A.Halûk Ünal: Küresel Askeri Savaş Kompleksi ve Yeni Faşizm

Yazarlar

Bundan böyle gerçeği anlamak için yapacağımız bütün tartışmaların ekseninde kapitalizmin küresel krizi ve bu temelde ihtiyaç duyduğu ekonomi ve siyaset formasyonları üzerine olacak sanırım. 

Savaşı, devletli toplumların normali; barış ise verdikleri mola dönemleri olarak tanımlamaya hazırsanız, mola döneminin bittiğini, tarihin bu evresinde perdenin yeni bir savaş dekoruna açıldığını kabul edebilirsiniz. 

Hatırlıyoruz ki 1929 bunalımı ile başlayan perde iki aşamalı büyük bir paylaşım savaşı sekansıyla “tamamlanmıştı.” 

1973 küresel bunalımı perdesi ise kapitalistler arası daha “akılcı ve adil” bir kurguyla sahnelendi. 

İthal ikameci modellerin halkların vergilerinden biriktirdiği kamusal kaynaklar, devlet yatırımları, özel sektöre peşkeş çekildi, “çayın taşı ile çayın kuşu vuruldu” adına “neo-liberalizm adını verdikleri, birikim/soygun modelini tarihe hediye ettiler.

2008 krizinin çözümü ise henüz sermayenin kolektif aklınca bulunabilmiş değil. Çözüm tartışmaları yirmi yıla yakın zamandır sürüyor.
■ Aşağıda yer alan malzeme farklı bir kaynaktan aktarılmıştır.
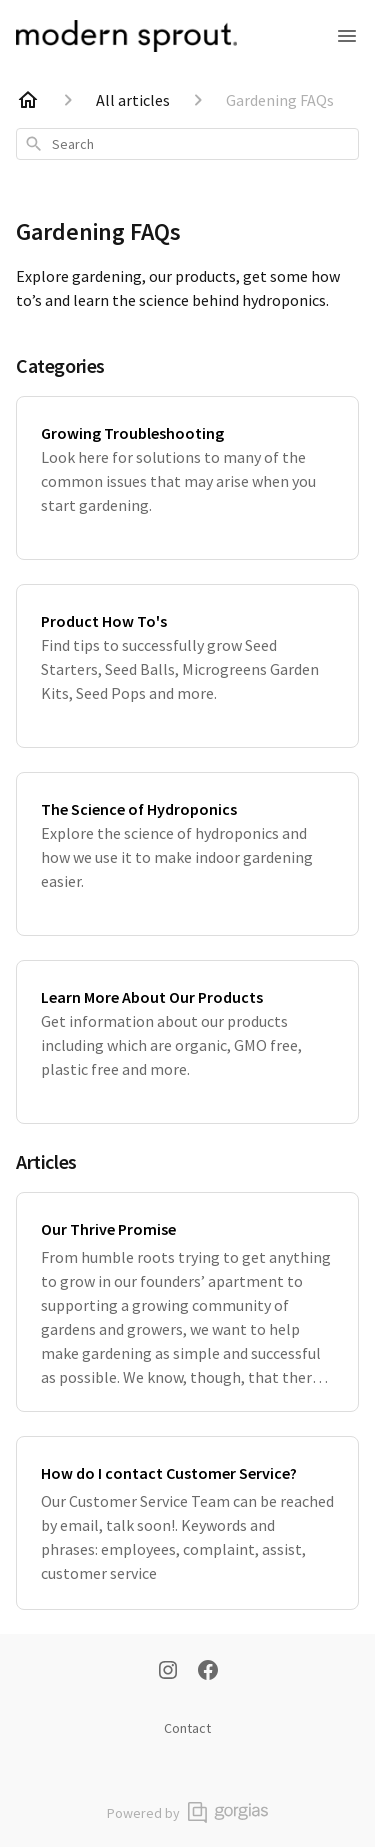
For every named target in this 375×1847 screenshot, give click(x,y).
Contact (187, 1728)
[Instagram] (168, 1672)
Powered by (187, 1812)
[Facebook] (208, 1672)
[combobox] (187, 144)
Ve giderek, kapitalist “think thank”lerde 1929 benzeri bir bunalımın ayak seslerinden sıkça söz edilir oldu. 

Bu süre içinde, yeni bir dönemsel çözüm olup olamayacağından emin olamasak da bir modelin yükselişine tanık oluyoruz: yeni faşist devlet.

Sevgili Tanıl Bora, “İsrail Modeli” başlıklı son yazısında bu konuyu ele aldı ve şöyle yazdı; 

[Daha yakında, 18 Ekim’de yazdığım bir yazıya pas atayım bir de… Hamas’ın saldırıları üzerine yazılmış bir cümle: “İsrail devleti, kıyıcı güvenlik devleti ve istisna rejimi operasyonlarıyla, ‘21. yüzyıl faşizmi’ diye bir şey varsa, onun ideolojik ve teknik know-how’ının öncülerinden olmuyor mu?”[3] .  Oluyor. İsrail rejimi, küresel güvenlik devletinin rol modeli olarak temayüz ediyor.] 
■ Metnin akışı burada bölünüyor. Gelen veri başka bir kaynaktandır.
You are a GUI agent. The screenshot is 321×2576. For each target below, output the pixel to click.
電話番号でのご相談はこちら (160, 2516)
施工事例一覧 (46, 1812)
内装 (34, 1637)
İsrail’in 1946’dan bu yana geliştirdiği soykırımcı, sömürgeci, işgalci model Batı’nın desteğiyle artık Ortadoğu’da model bir ülkeye dönüştü. 

Rusya ve Çin’den tek farkı Yahudi halkının binlerce yıllık bilgeliği ve zekasının yalnızca şerre değil hayra da taraf olabilme yeteneği. Siyonizm’e karşı duran önemli bir Yahudi topluluğu, İsrail’i, Siyonizm’i hem ülkelerinde hem de yaşadıkları bütün coğrafyalarda teşhir etmeyi sürdürüyor. 

Bedenin böyle önemli bir parçasından kurtulması kolay değil; ama öyle görünüyor ki Netenyanu, Ben-Gvir gibiler bunu yapabilecek kadar da tehlikeli ve ahlaksız olduklarını çoktan kanıtladılar.

Bora’nın işaret ettiği problematik üzerine yapılacak tartışmada ihmal edilmemesi gereken bir başka önemli çalışma da Prof. Dr. Şebnem Oğuz’un kaleminde vücut buluyor.

“AKP’li yıllarda siyasal rejimin dönüşümü: çelişkili bir süreç olarak yeni faşizm” başlıklı makalesinde o da konuya dikkate değer bir katkı yapıyor. 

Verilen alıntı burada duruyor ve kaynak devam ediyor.